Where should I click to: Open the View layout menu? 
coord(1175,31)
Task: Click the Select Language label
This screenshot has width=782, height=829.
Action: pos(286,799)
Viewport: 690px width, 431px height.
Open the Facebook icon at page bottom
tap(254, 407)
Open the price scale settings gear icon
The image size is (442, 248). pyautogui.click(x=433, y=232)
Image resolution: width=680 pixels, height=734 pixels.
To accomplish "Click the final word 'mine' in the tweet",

Work item:
Go to the line with "This screenshot has width=782, height=829." and set down that line and every line after it, through the end of the material above, word for word.

Solution to this exercise:
This screenshot has width=782, height=829.
Action: pos(286,799)
Viewport: 690px width, 431px height.
Open the Facebook icon at page bottom
tap(254, 407)
Open the price scale settings gear icon
The image size is (442, 248). pyautogui.click(x=433, y=232)
Image resolution: width=680 pixels, height=734 pixels.
To accomplish "Click the final word 'mine' in the tweet",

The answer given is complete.